Drought crisis escalates in Peruvian Amazon amid global climate shifts

The Peruvian Amazon is facing a dramatic intensification of drought conditions, with the hydrological years 2022–2023 and 2023–2024 ranking among the most extreme drought events in recent memory. The peer-reviewed research article, titled “Extreme Droughts in the Peruvian Amazon Region (2000–2024)” and published in Water, systematically analyzes two decades of climate data using the Maximum Cumulative Water Deficit (MCWD) index.

Led by Daniel Martínez-Castro and a team of researchers from Peru, France, Cuba, and Italy, the study exposes the alarming escalation of water stress across critical ecosystems in the region.

What is causing these droughts and how are they measured?

To assess the severity of droughts, the study utilizes the MCWD index - an ecological indicator designed to quantify accumulated water stress on vegetation. Unlike standardized drought indices that mask ecological impacts, MCWD offers a clearer link to forest stress and tree mortality. It calculates the deficit when evapotranspiration (Et) surpasses precipitation (Pr), emphasizing periods when vegetation suffers the greatest water scarcity.

The authors combined data from three major precipitation datasets, ERA5, CHIRPS, and MSWEP, with evapotranspiration data from ERA5 to create a comprehensive regional drought assessment. They focused on six distinct areas within the Peruvian Amazon, including northern, central, and southern territories such as Loreto (LOR1, LOR2, LOR3), Moyobamba (MOY), Ucayali (UCA), and Madre de Dios (MD). The results show that central and southern zones, particularly Ucayali and Madre de Dios, have experienced the most severe and recurrent water deficits.

Statistical analysis classified four years as extreme drought events: 2004–05, 2009–10, 2022–23, and 2023–24. Two additional years, 2006–07 and 2015–16, were identified as moderate droughts. Notably, 2023–24 exhibited the highest average MCWD value across datasets (103.7 mm), indicating widespread and severe drought stress. This aligns with earlier findings linking droughts in the Amazon to both El Niño and warming of the tropical North Atlantic, which disrupt regional rainfall patterns.

How widespread and severe are the droughts?
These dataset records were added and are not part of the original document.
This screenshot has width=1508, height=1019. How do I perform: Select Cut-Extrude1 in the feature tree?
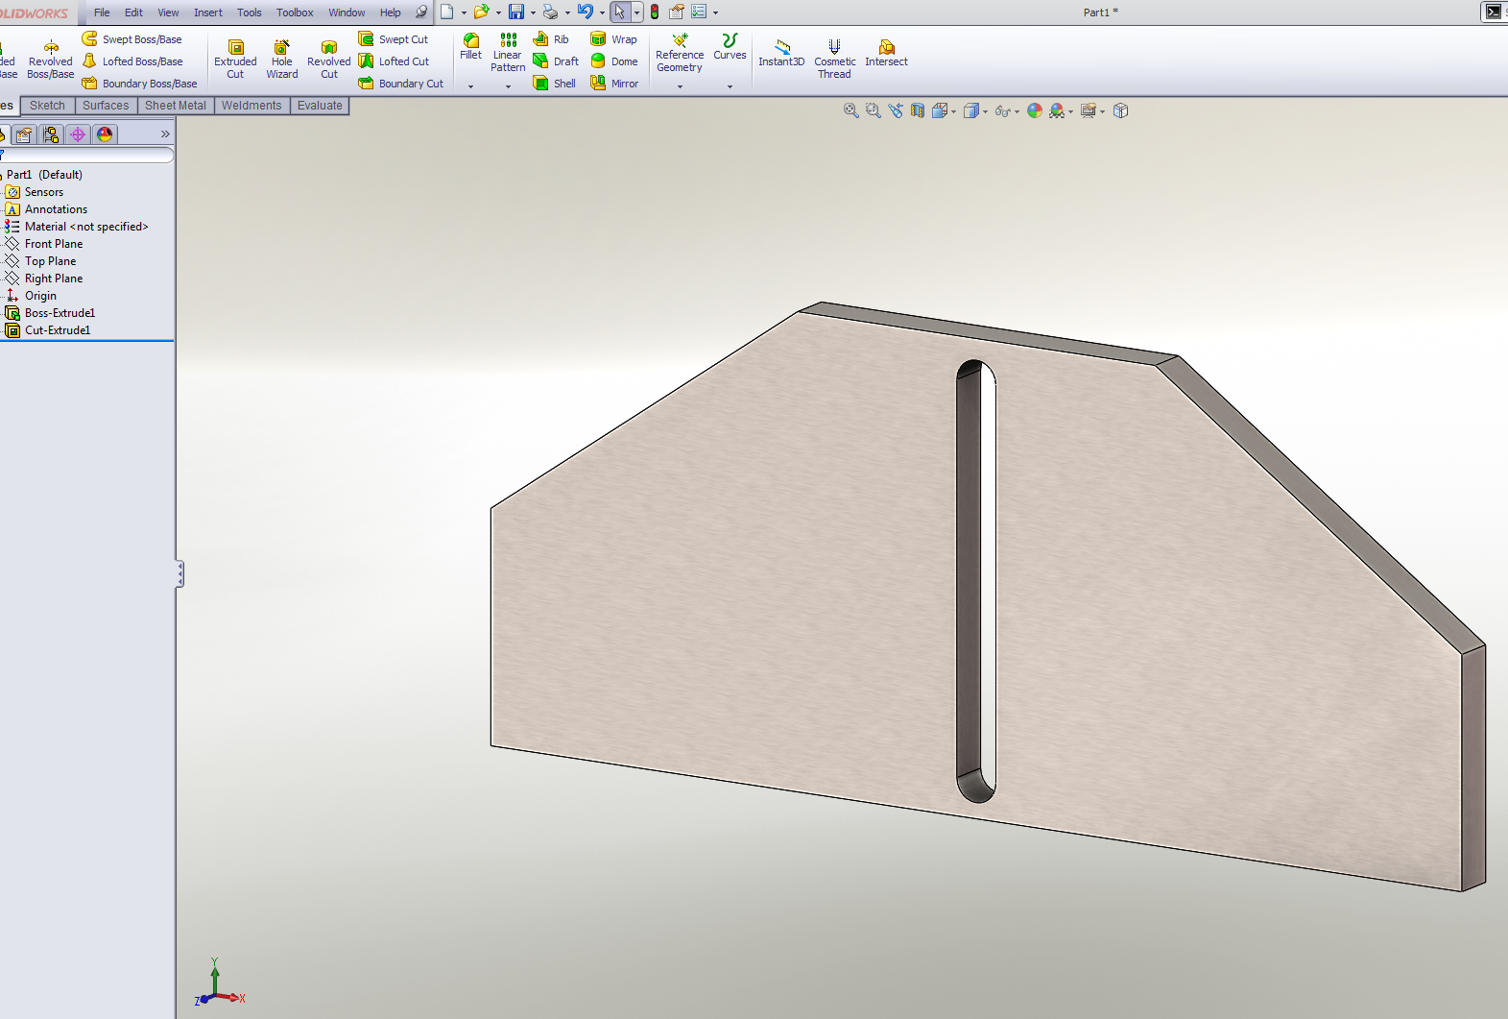click(58, 330)
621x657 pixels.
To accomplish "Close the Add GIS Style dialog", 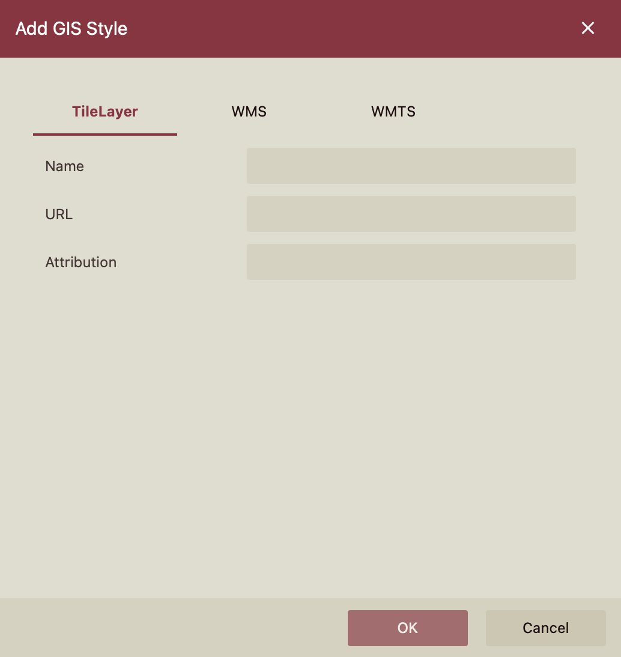I will pyautogui.click(x=587, y=28).
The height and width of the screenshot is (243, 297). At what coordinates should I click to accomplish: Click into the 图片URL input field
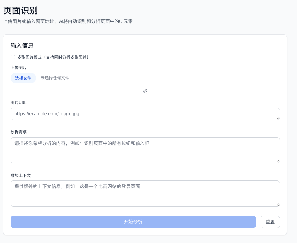(x=145, y=113)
The study's spatial and temporal breakdown reveals alarming trends in drought expansion. While previous research focused broadly on the entire Amazon basin, this analysis zeroes in on Peru’s subregions, uncovering critical disparities. For example, northern Loreto consistently showed lower drought stress due to higher rainfall levels, while southern areas like Ucayali and Madre de Dios were identified as persistent hotspots of extreme drought.
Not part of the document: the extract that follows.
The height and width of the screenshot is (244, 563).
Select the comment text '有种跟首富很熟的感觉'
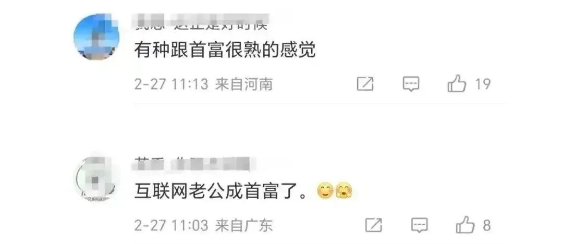225,50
When evaluating the affected area, approximately 80% of the Peruvian Amazon was under at least weak drought conditions (MCWD ≥ 30 mm) during extreme drought years. Up to 20% of the area was classified under the highest drought stress category (MCWD ≥ 200 mm), a level linked to vegetation shifts from rainforest to savanna ecosystems.

Crucially, the 2023–24 drought not only recorded the highest MCWD value but also demonstrated the most widespread coverage of high-stress zones, particularly in central and southern regions. CHIRPS and MSWEP data corroborated that this drought extended deeply into the Andes–Amazon transition zone - areas highly vulnerable due to their unique rainfall patterns and ecological significance.

What are the environmental implications and future directions?

The ecological impact of such extreme droughts is profound. High MCWD levels are associated with increased tree mortality, reduced photosynthesis, and heightened fire susceptibility. The study's evaluation of energy fluxes, such as net solar radiation and the Bowen ratio, indicated a significant departure from climatological norms during extreme droughts. August, the end of the hydrological year, consistently showed peak water deficit and energy stress across affected regions.

Importantly, the research highlights that even short-term variations in evapotranspiration significantly influence MCWD calculations. The team found that using a fixed Et value (commonly 100 mm in earlier studies) underestimates drought severity, reinforcing the importance of dynamic climate modeling for accuracy. Differences of over 20 mm in MCWD estimates were observed when using ERA5 data to capture real-time evapotranspiration variability.

The study also calls attention to the limitations of MCWD. While highly effective at capturing dry-season stress, it does not account for the mitigating effects of heavy rainfall during wet seasons. Mechanisms like groundwater recharge, capillary rise, and plant hydraulic buffering play a crucial role in ecosystem resilience but are not reflected in MCWD metrics alone.

The authors advocate for continued refinement of drought indices and stress the need for expanded in situ measurement networks in the Peruvian Amazon. Given the critical role of this region in global climate regulation and biodiversity conservation, these findings underscore an urgent need for localized drought monitoring and mitigation strategies.